Human Check is not about throwing everything back to the user for manual confirmation. That would defeat the purpose of an Agent.
A more reasonable approach is layering:
- Low-risk, reversible, small-amount actions: can be executed automatically
- Medium-risk actions: simulate first, then let the user confirm
- High-risk, irreversible, externally visible actions: must clearly show impact and require user confirmation
- Actions exceeding policy: reject directly instead of asking the user "do you want to continue"
A good Human Check should let the user understand what they are approving, rather than just seeing a string of hashes, contract addresses, and a "Confirm" button.
The real thing to confirm is not "do you want to sign," but: what will this action change, where is the risk, and why is your confirmation needed now.
Related Topic
- Agent Workflow: Understand which steps are suitable for automatic execution and which need a human-in-the-loop.
Position in AI x Web3
Agent Wallet sits at a critical junction in AI x Web3.
AI is responsible for understanding goals, organizing context, and generating plans; Web3 wallets are responsible for identity, assets, signatures, and on-chain execution. The Agent Wallet connects these two sides without letting the model bypass user control.
A stable pipeline usually looks like this:
- User provides goals and constraints
- Agent reads context and generates a plan
- System converts the plan into restricted transactions or operations
- Guards and simulations check for risks
- User confirms critical actions
- Smart Account or Safe executes
- Logs record what the Agent has done
The most common point of failure is between step 3 and step 6. Many projects make "model-generated plans" very smooth but fail to handle transaction simulation, permission validation, revocation entry points, and audit logs seriously. As a result, the demo looks like automation, but real usage lacks sufficient security boundaries.
Minimal Practice
A minimal exercise for creating an "Agent-restricted payment wallet."

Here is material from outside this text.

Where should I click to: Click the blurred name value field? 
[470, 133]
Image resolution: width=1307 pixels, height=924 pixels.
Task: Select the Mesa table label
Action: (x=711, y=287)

The scenario can be simple: a user allows an Agent to spend a maximum of 5 USDC per day to pay for a whitelisted API or tool service. The Agent can automatically complete small payments but cannot transfer funds to arbitrary addresses or modify authorizations.

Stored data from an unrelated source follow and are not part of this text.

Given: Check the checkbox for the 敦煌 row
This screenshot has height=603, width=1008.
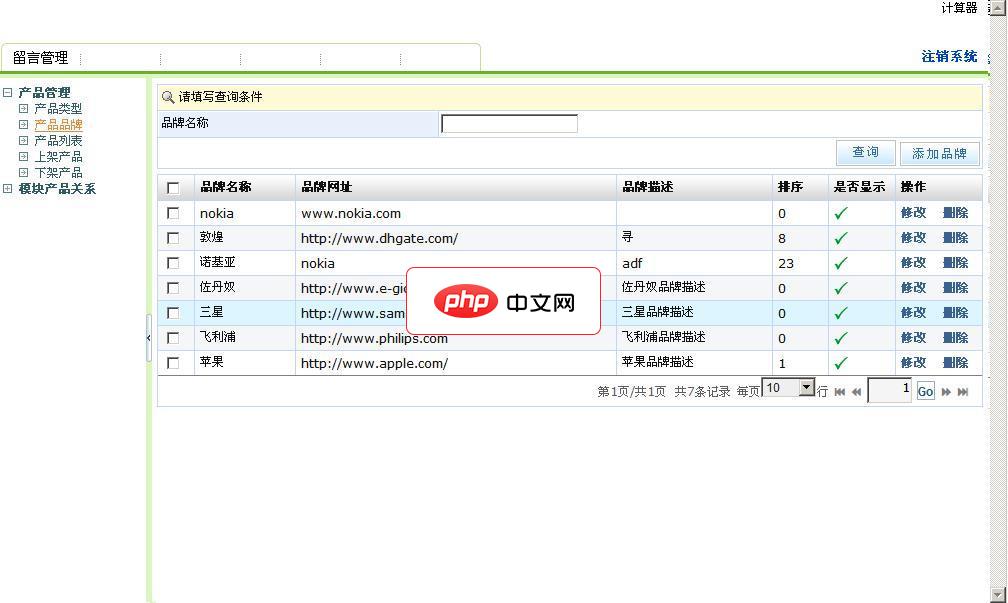Looking at the screenshot, I should coord(173,238).
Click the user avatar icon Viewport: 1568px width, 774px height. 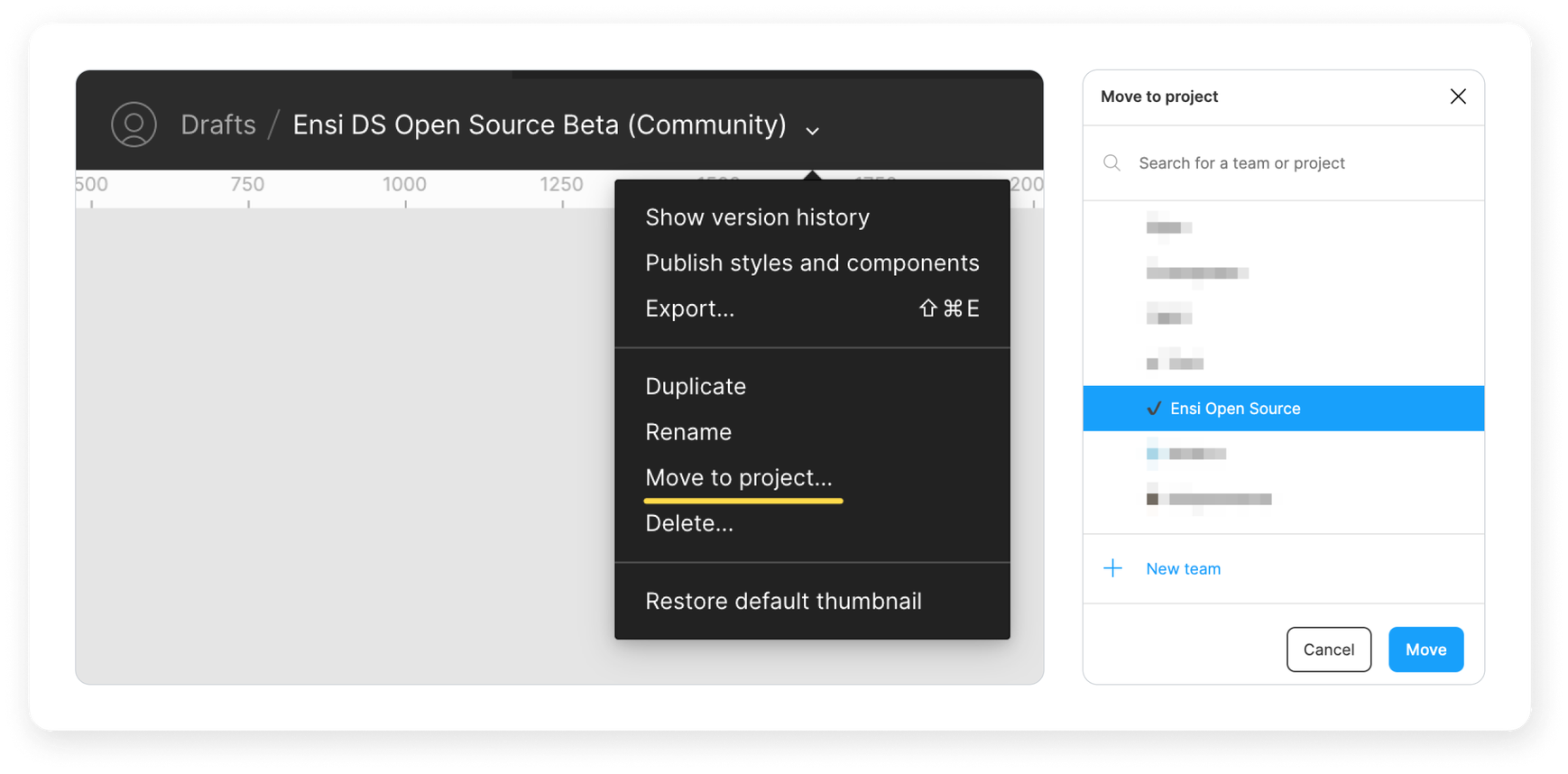[134, 124]
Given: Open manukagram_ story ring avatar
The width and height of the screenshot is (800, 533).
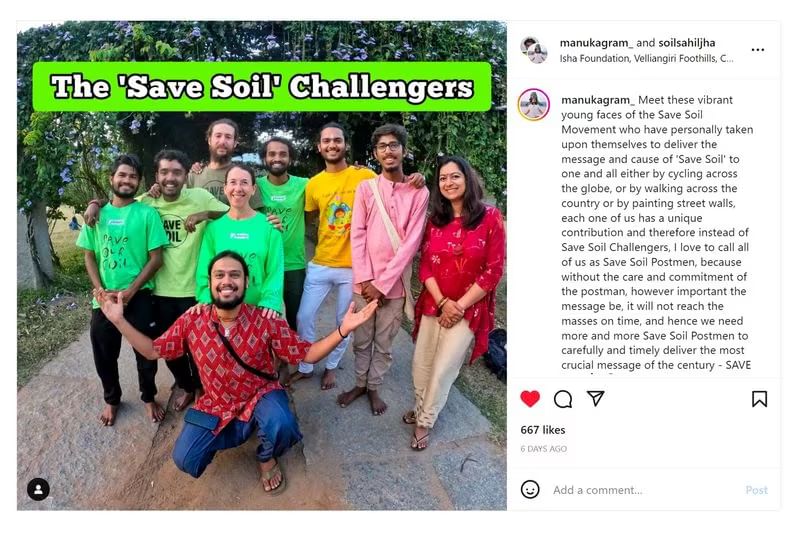Looking at the screenshot, I should click(534, 105).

You need to clearly specify or implement:
- User-authorized limits, time, and target addresses
- Operations the Agent can perform automatically
- Which operations must be manually confirmed
- How to simulate and display results before a transaction is sent
- How the system rejects when policy is exceeded
- Where users view and revoke current permissions
- How to leave an auditable record for each payment
The focus of this exercise is not to build a complex wallet, but to connect these four things: "limited authorization, automatic execution, anytime revocation, and traceability."
Upon completion, you should at least be able to demonstrate a comparison:
- Normal case: Agent automatically pays within the limit and leaves a record.
- Over-limit case: Agent tries to pay 6 USDC and is rejected by the policy.
- Anomalous case: Target address is not in the whitelist and is intercepted by the Guard.
- User action: User manually revokes the session key, and the Agent loses execution capability.
Extended Reading
- EIP-4337: Account Abstraction Using Alt Mempool: The original standard, suitable for seeing underlying concepts like
UserOperation, EntryPoint, and validation/execution separation. - ERC-4337 Documentation: More beginner-friendly than the EIP, explaining Bundler, Paymaster, UserOperation, and security check processes.
- Safe Modules: Understand how Safe supports extended capabilities like automation, limits, and whitelists through modules.
- Safe Guards: Understand how Guards perform checks before and after transaction execution, and why Guards themselves need auditing and recovery mechanisms.
- Rhinestone Smart Sessions: Suitable for learning how session keys express composable on-chain permissions, such as protocol restrictions, limits, and expiration times.
- Tenderly Simulation API: See transaction simulation, asset changes, gas estimation, and state overrides to understand why Agents need to simulate transactions after generating them.